Övez’in ustaca stand-up şovu, siyah gözlerde umudu arayan Türkmenistanlı kızın iç çırpınışları, merhum Adem Tatlı’nın minicik çocuğunun masumiyetine döktüğümüz göz yaşlarımız, Meclis başkanımızın içli konuşmaları ve siyaset adına özlü itirafı, bizi büyülü bir dünyada sanki cennetten bir anı yaşattı.
Yüreğimiz tarihle beraber yeniden dirildi, yeniden ümitlendik. Kanatlandık, önden giden atlılar olmaya söz verdik kendi kendimize, öğretmenine söz veren Mozambikli kardeşimizle beraber, biz de söz verdik. Ve ıhlamurlar çiçek açmadan “Türkler geliyor nidasının sevgiye bürünmüş olarak bütün dünyayı kapladığını” gördük.
5. Türkçe olimpiyatı yeni bir çığır ve dönüm noktasıdır. Dünya görüyor ve biliyor artık. Türkler yeniden geliyor. Hem bu geliş diğerlerinden de yürekten. Daha bir özlem, daha bir bizce ve daha bir sevgi dili ile…

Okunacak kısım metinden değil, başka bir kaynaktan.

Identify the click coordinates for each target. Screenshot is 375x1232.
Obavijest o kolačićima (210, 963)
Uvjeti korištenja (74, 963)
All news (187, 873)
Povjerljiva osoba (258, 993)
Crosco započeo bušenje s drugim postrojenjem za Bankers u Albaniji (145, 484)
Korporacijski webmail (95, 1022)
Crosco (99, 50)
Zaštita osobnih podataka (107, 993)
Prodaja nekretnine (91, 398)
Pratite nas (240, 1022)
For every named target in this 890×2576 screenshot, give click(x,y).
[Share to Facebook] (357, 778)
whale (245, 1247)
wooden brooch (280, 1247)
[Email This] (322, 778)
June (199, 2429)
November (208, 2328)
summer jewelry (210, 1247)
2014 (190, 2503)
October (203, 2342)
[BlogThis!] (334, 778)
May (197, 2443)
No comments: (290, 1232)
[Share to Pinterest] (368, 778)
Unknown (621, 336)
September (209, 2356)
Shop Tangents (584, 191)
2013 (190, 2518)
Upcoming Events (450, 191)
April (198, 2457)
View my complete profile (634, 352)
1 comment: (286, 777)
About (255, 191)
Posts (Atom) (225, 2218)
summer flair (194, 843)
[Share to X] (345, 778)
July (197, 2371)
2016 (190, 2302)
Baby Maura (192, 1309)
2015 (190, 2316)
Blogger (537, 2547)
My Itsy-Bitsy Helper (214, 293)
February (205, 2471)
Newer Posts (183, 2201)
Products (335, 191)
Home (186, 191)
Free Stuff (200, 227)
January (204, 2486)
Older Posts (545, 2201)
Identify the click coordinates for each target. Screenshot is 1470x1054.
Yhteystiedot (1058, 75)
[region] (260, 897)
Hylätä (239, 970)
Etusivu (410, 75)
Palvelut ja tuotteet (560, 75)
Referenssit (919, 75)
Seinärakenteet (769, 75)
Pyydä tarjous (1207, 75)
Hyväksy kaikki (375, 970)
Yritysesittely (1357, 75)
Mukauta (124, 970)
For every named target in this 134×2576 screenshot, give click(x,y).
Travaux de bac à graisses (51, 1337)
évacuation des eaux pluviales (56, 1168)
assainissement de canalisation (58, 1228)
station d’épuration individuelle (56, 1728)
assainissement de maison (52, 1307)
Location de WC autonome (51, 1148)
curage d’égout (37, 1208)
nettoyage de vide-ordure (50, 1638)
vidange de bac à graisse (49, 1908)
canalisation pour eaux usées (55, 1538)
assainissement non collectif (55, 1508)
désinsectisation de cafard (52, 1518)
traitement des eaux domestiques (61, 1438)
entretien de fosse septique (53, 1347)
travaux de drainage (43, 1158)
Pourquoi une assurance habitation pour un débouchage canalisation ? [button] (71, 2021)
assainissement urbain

Ben şimdi gözümü gökyüzüne diktim, dünyanın 100 den fazla ülkesinde “sevgi istek ve özlemle” Türkler geliyor diyen insanlığın ırmak şırıltısı kadar güzel seslerini dinliyorum. Uzatılan elimizi tutan ve sevgi bekleyen bütün dünyaya yüreğimizi, canımızı ve malımızı ortaya koyarak yedi baştan ahd-u beyanla “evet” diyoruz.